▶ _Work to be completed_
Only lines containing "text" belong in the answer, each copied from the entries below.

▶ _Entries provided_
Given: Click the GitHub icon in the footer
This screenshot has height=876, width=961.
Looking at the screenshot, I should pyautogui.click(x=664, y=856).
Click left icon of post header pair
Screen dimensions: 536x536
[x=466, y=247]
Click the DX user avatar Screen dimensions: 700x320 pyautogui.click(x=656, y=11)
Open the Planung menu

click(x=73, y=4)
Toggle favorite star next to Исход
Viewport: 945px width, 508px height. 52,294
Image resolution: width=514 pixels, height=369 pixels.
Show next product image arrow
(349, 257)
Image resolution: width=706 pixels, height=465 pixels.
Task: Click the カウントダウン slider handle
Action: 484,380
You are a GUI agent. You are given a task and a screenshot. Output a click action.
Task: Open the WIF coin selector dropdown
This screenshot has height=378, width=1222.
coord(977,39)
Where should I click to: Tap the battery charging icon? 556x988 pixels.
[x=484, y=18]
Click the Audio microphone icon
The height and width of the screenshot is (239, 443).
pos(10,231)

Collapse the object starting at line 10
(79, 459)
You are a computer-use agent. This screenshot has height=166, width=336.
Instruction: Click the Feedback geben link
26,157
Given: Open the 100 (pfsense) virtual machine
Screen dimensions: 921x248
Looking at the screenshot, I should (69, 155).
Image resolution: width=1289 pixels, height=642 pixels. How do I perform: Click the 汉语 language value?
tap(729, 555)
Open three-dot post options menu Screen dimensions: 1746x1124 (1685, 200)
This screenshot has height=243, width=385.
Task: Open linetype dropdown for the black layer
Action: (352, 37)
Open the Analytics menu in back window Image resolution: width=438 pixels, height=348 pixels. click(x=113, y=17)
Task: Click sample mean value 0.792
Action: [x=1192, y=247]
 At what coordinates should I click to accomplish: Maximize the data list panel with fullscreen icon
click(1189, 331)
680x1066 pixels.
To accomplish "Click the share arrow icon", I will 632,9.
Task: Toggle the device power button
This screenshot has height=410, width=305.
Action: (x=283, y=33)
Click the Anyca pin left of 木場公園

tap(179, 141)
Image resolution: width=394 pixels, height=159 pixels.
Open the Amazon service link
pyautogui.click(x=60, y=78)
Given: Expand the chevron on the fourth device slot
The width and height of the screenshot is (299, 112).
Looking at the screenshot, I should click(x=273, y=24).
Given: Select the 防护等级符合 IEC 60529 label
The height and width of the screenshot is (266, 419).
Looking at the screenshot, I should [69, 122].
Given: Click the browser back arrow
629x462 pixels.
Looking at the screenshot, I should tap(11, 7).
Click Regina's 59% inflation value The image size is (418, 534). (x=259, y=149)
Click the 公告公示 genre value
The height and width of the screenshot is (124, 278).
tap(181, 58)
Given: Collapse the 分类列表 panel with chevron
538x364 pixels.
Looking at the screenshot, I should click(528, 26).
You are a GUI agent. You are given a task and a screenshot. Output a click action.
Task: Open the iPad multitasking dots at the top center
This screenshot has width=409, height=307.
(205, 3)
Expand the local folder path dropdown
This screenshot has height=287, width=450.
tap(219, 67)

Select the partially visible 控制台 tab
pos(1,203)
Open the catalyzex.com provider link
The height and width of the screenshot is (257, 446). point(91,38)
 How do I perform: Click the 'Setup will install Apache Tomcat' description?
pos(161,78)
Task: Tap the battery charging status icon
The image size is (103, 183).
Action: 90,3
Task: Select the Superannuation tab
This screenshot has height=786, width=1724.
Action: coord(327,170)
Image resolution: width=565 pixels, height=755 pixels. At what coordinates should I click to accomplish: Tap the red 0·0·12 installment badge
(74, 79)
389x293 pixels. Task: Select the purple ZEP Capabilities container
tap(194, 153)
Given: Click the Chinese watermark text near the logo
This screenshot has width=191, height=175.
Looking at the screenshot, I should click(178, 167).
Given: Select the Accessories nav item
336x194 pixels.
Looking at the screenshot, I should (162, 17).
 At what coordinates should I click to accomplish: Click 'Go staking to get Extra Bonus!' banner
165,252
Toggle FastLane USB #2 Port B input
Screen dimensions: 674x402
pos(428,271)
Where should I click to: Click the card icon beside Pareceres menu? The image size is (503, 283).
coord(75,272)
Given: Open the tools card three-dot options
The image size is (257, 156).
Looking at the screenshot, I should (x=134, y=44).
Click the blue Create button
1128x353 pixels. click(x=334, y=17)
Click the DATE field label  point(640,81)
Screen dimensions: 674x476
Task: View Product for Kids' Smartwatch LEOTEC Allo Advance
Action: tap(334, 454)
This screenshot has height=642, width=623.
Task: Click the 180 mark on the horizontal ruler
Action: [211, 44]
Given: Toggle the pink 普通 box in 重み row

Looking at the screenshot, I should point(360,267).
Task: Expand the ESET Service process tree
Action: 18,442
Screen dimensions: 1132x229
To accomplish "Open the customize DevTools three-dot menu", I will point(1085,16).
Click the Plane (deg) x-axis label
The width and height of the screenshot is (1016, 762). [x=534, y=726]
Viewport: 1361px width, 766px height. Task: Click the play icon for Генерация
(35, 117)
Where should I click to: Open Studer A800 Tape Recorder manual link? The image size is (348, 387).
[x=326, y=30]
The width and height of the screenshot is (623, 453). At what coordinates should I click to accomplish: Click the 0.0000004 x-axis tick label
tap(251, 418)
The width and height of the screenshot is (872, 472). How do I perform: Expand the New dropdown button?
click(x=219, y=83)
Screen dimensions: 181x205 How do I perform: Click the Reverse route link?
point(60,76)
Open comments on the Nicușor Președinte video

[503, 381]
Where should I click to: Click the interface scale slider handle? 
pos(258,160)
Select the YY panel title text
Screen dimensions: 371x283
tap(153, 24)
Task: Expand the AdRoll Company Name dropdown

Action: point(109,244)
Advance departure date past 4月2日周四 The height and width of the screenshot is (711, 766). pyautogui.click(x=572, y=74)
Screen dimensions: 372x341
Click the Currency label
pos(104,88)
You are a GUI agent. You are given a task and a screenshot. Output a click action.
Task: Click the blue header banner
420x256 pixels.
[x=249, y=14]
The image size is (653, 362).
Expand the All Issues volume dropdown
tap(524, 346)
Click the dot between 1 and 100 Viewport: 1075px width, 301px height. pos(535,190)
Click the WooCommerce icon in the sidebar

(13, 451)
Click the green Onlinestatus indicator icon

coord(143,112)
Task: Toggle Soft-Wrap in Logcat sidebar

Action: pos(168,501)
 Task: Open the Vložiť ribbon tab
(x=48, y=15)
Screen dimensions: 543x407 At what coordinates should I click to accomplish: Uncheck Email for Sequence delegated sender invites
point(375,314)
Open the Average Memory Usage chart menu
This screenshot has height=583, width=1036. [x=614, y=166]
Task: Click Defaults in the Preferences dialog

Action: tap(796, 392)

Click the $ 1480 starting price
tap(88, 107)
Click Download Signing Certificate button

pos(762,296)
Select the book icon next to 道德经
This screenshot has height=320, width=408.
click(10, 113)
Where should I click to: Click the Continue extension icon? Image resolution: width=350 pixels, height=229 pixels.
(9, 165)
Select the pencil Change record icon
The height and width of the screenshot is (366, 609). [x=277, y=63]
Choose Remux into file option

▶ _Written response_
Given: Click the Chinese watermark text near the logo
Select the YY panel title text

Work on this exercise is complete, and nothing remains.